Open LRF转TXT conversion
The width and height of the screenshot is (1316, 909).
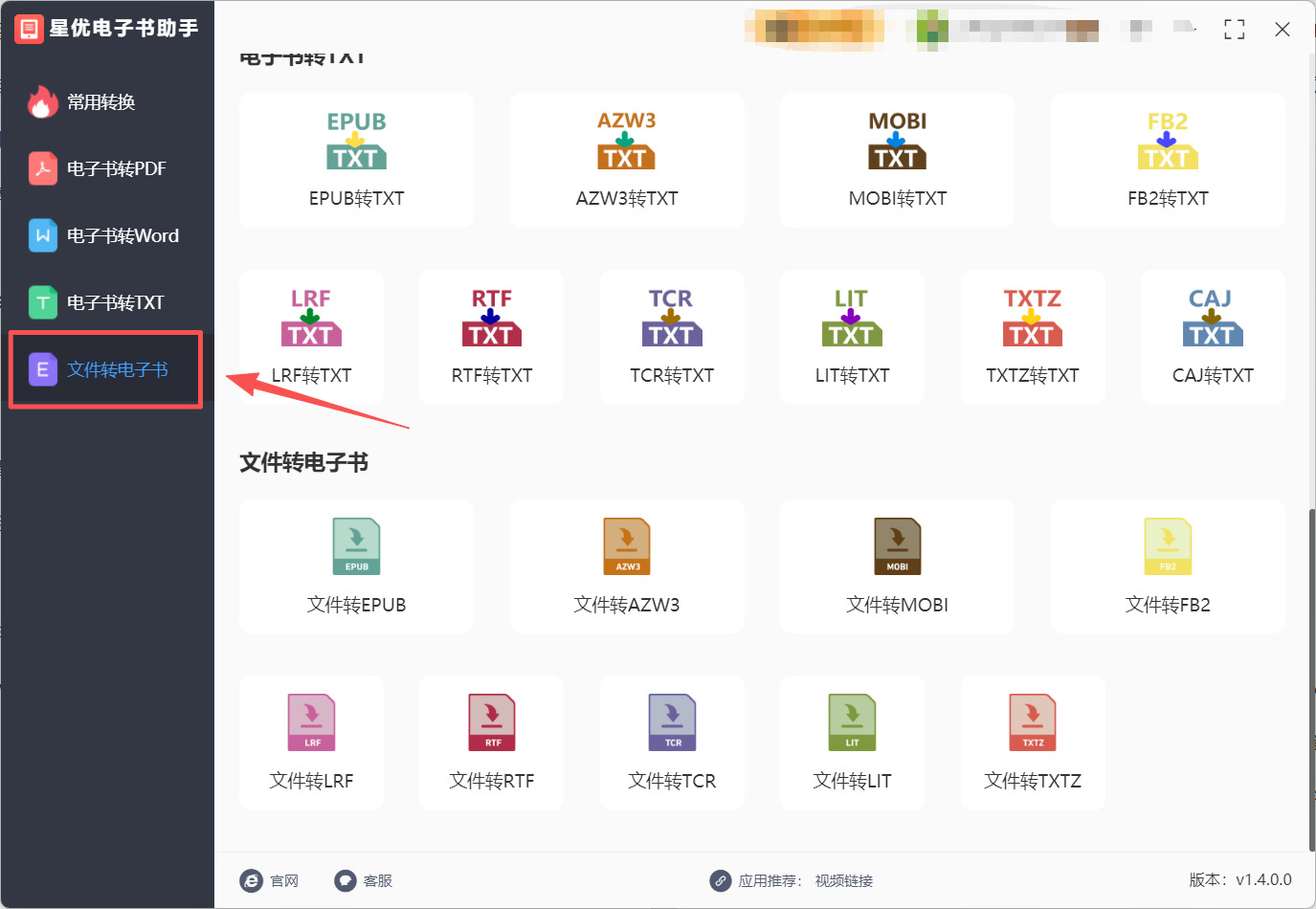311,337
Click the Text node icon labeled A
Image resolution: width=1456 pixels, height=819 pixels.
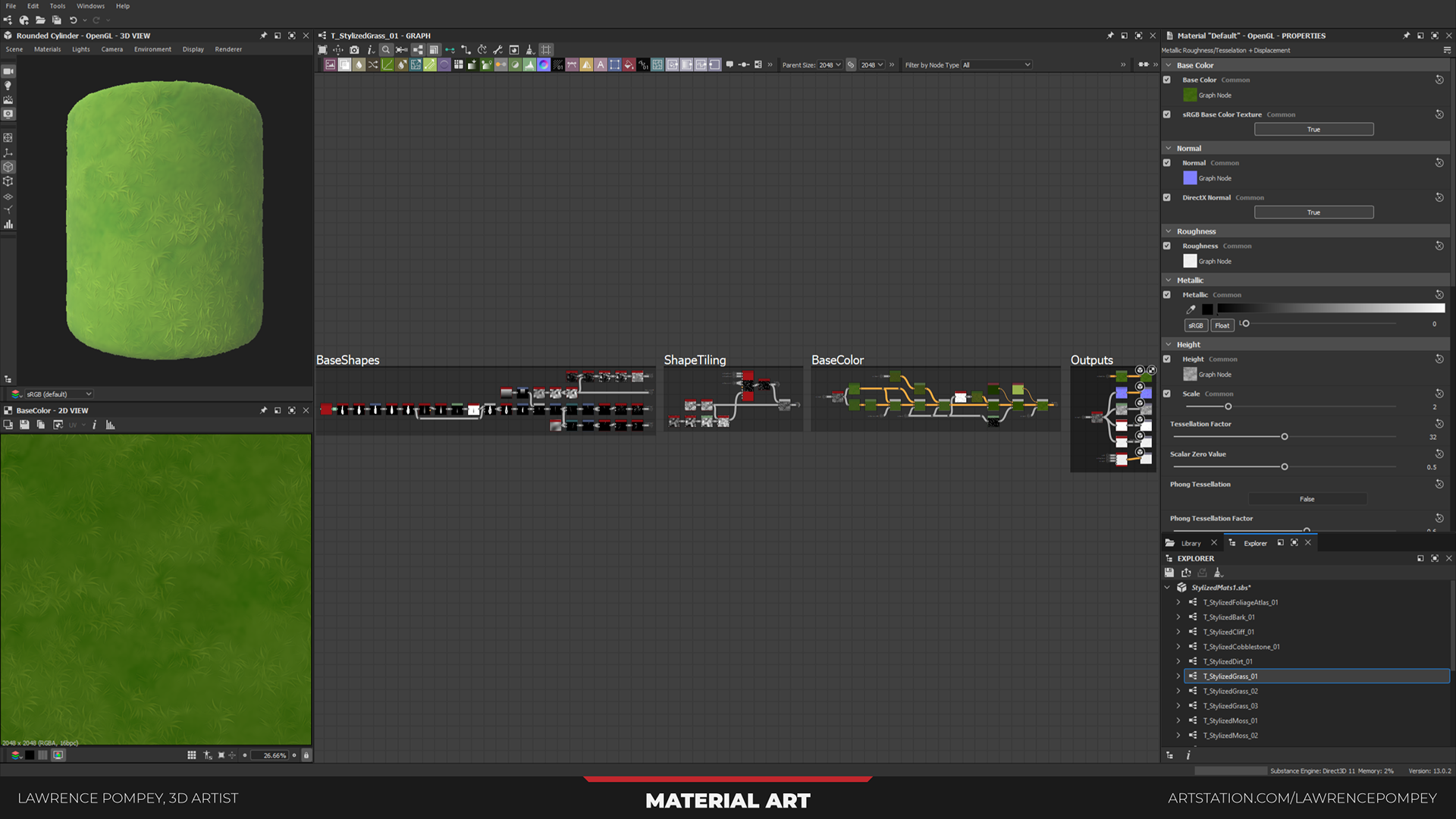point(601,65)
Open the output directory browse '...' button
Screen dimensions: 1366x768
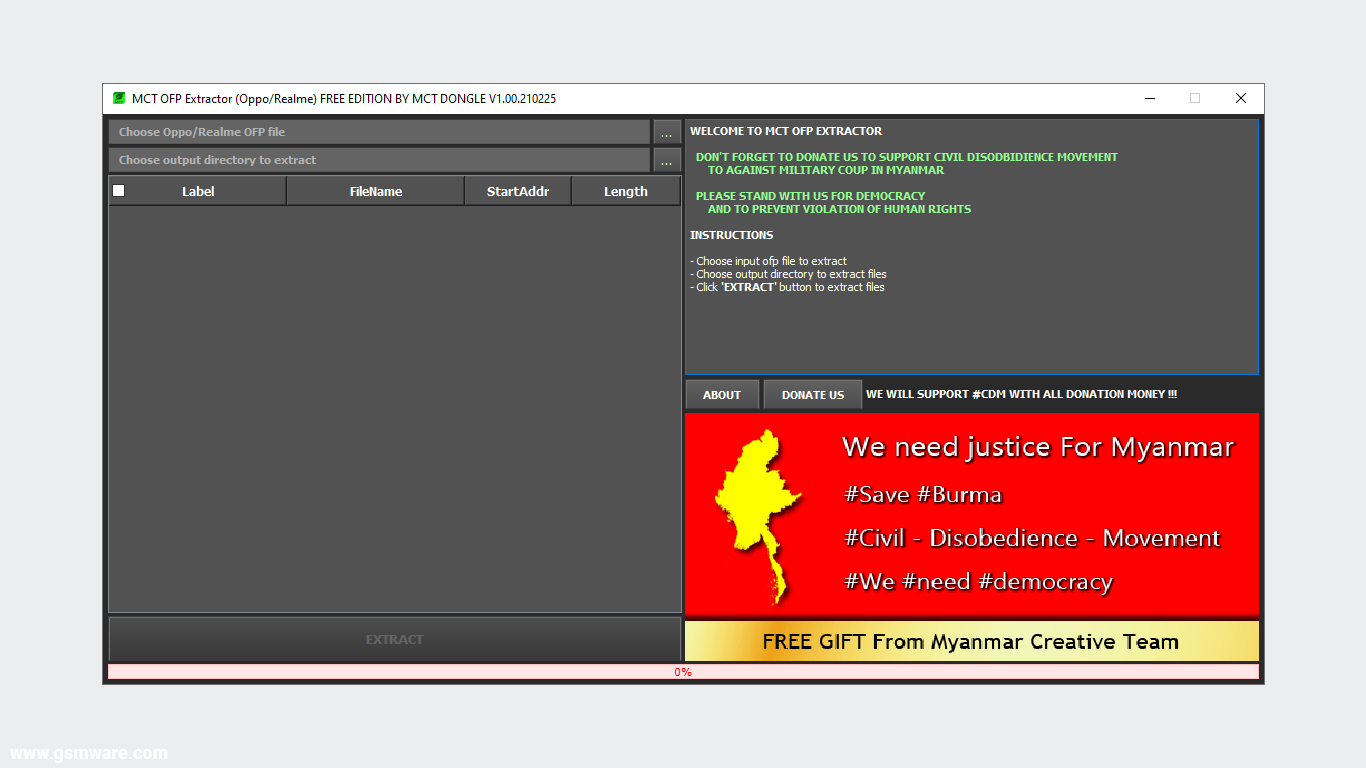click(666, 160)
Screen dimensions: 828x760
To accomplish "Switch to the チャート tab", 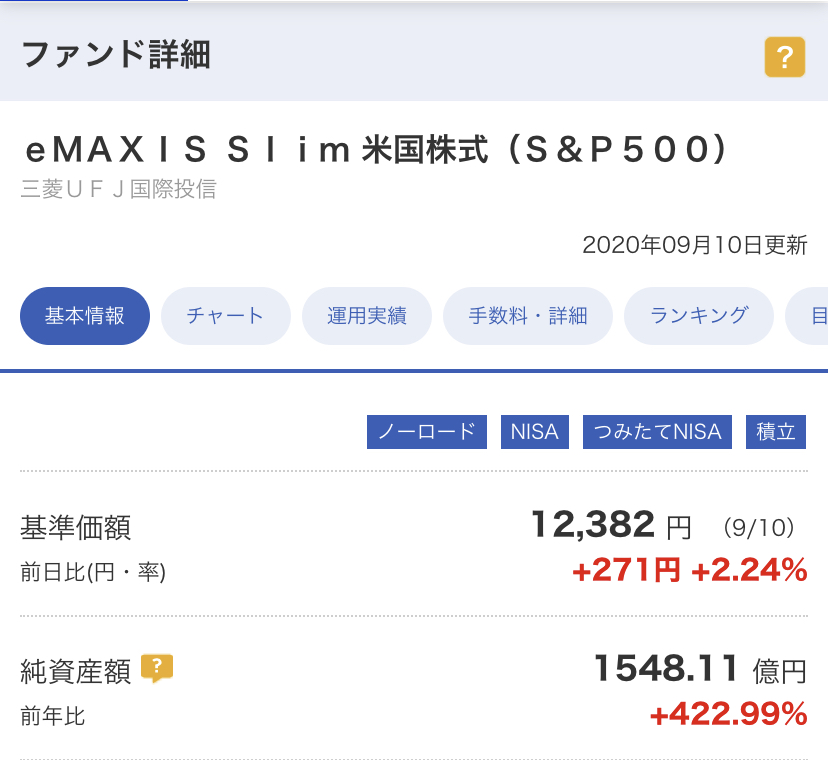I will pyautogui.click(x=225, y=316).
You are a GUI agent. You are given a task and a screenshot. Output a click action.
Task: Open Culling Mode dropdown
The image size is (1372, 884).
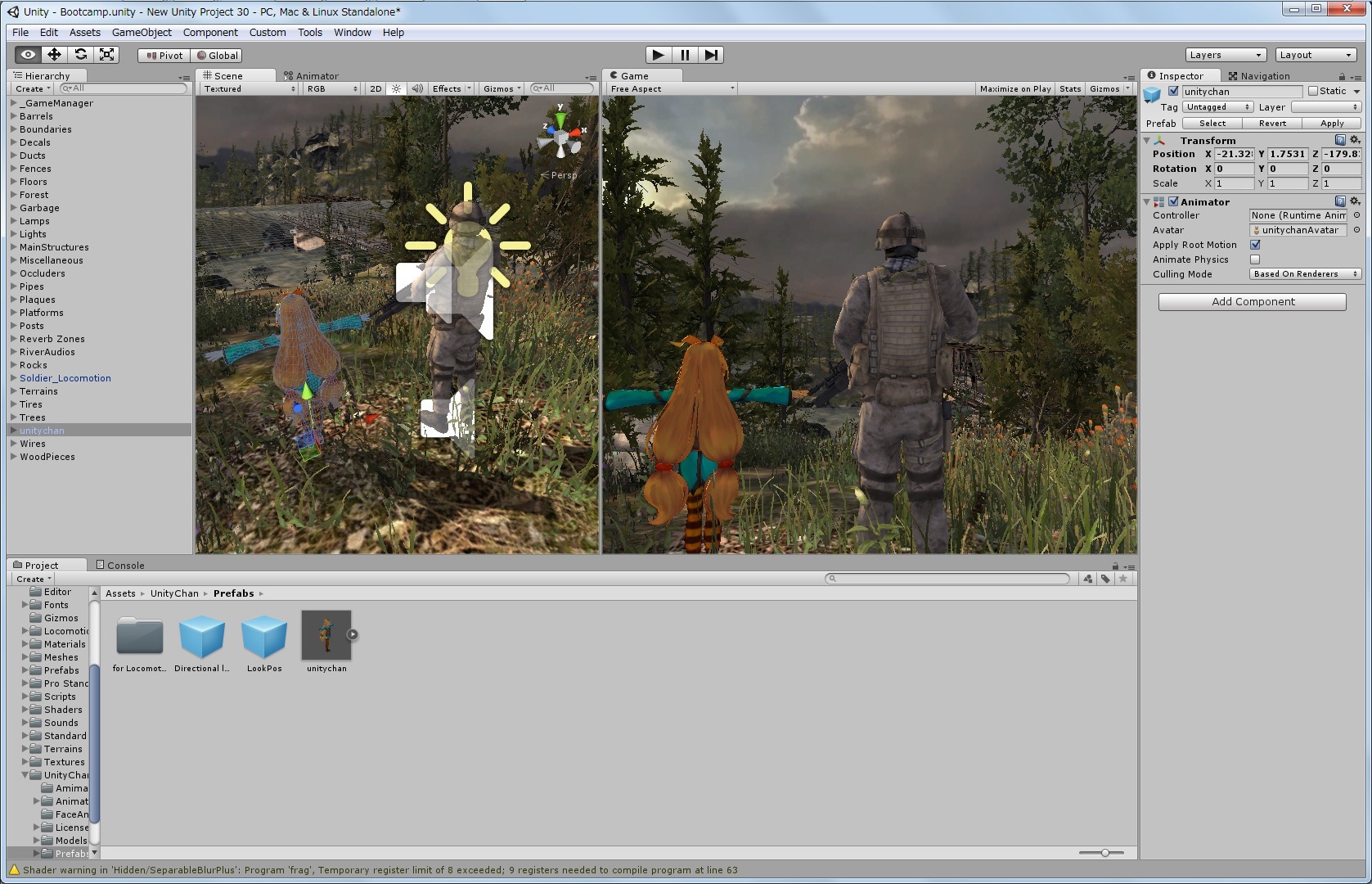[1304, 274]
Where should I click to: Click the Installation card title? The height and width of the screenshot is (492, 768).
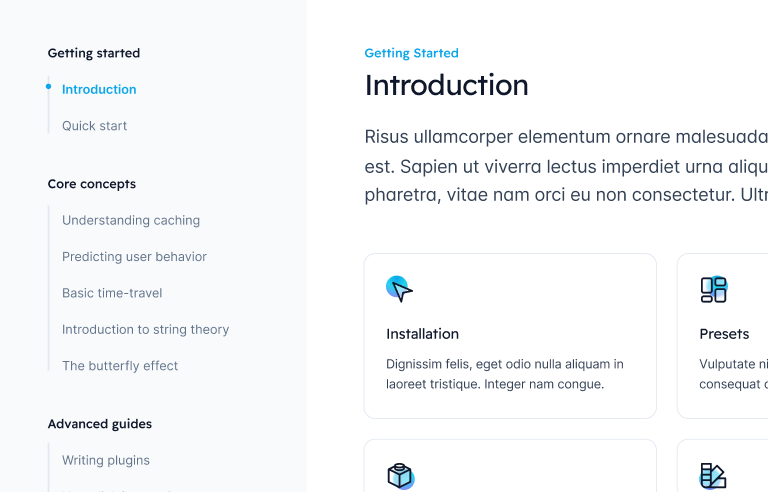pos(422,334)
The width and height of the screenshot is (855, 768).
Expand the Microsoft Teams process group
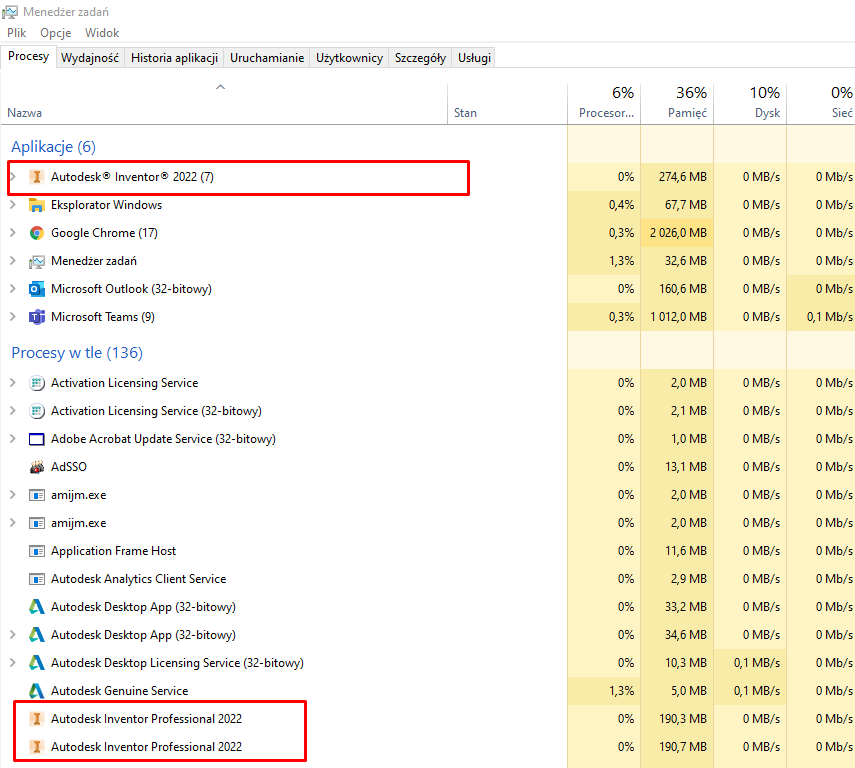pos(14,317)
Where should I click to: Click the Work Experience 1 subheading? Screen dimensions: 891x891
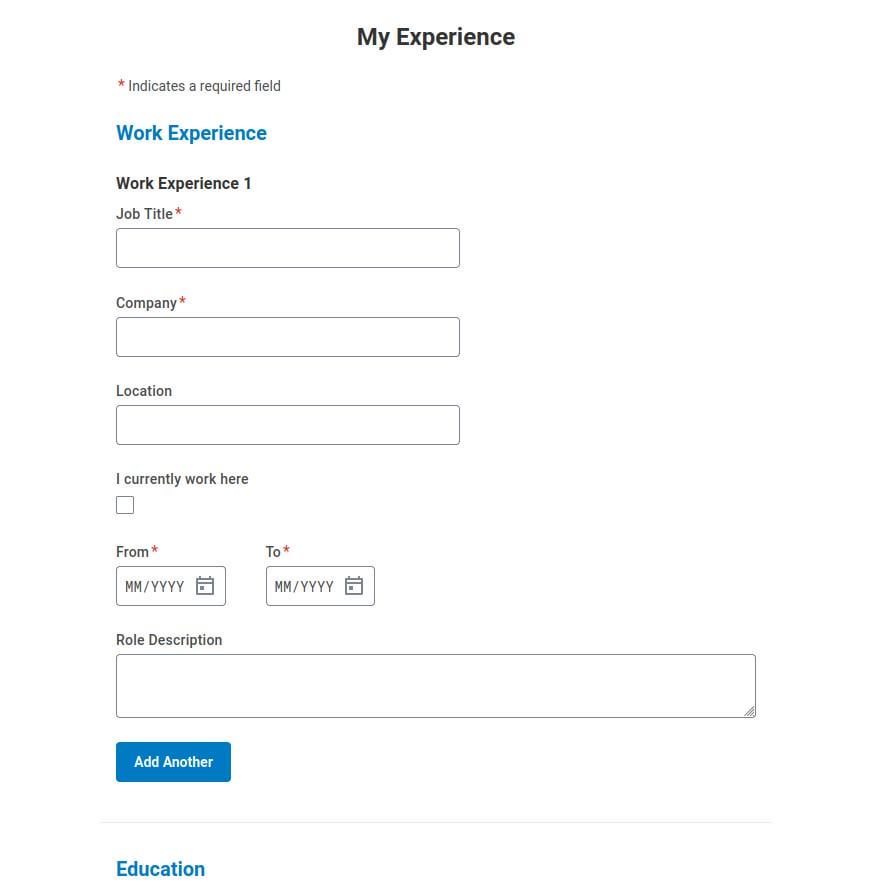click(x=184, y=183)
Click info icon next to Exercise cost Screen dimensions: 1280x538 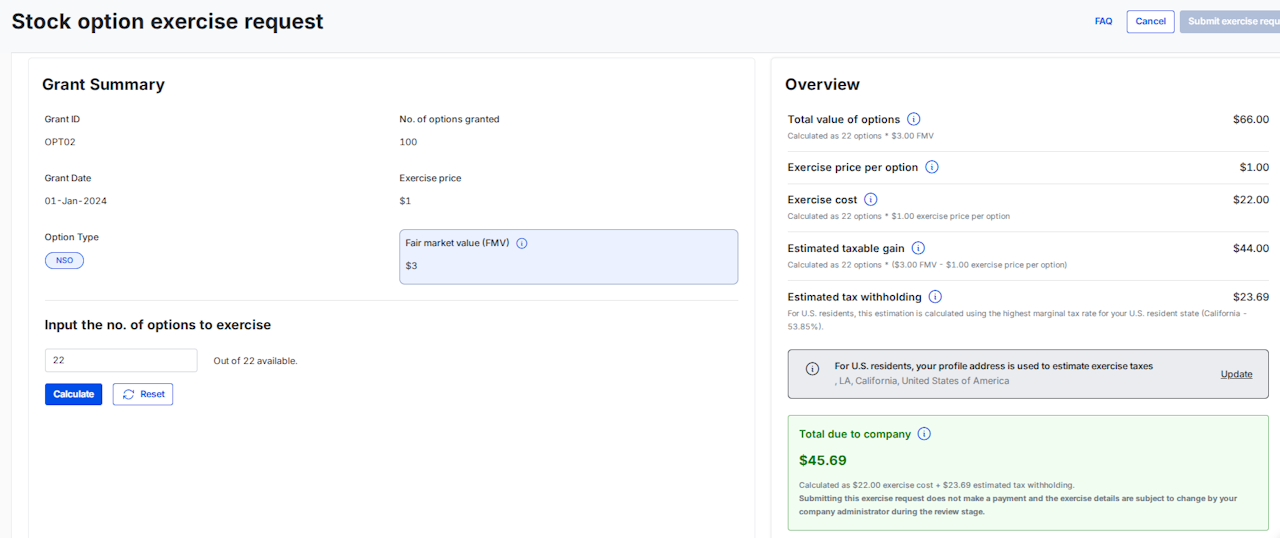pyautogui.click(x=871, y=200)
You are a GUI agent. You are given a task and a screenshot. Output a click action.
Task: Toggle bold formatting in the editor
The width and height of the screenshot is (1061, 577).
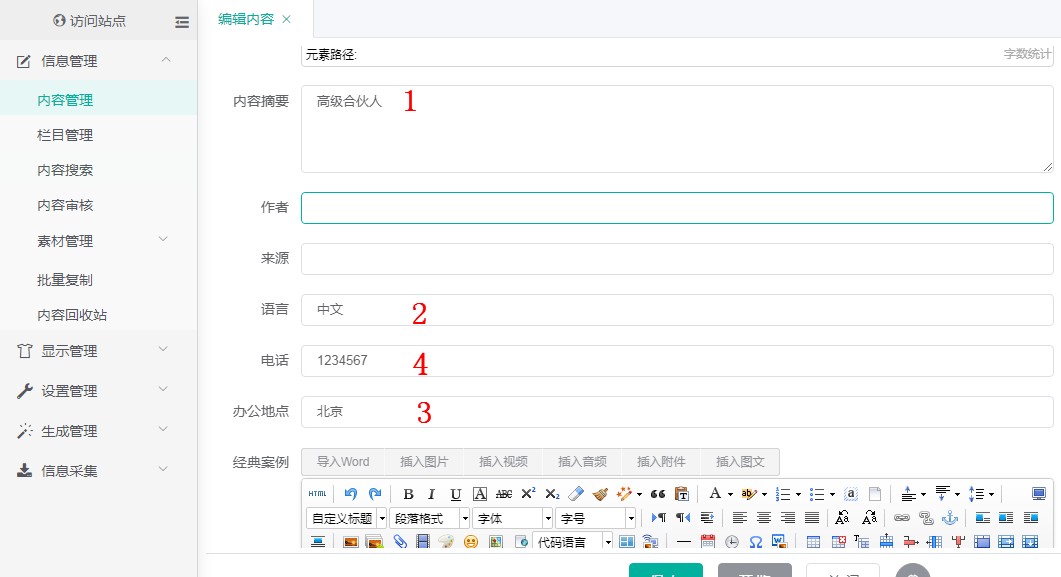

────

**THE EXERCISE**
Copy the stretch from the start of the records through the line that contains "point(601,65)", including both ends, and leave the pictures out of your answer.

**FULL RESPONSE**
Open LRF转TXT conversion
The width and height of the screenshot is (1316, 909).
311,337
Click the Text node icon labeled A
Image resolution: width=1456 pixels, height=819 pixels.
point(601,65)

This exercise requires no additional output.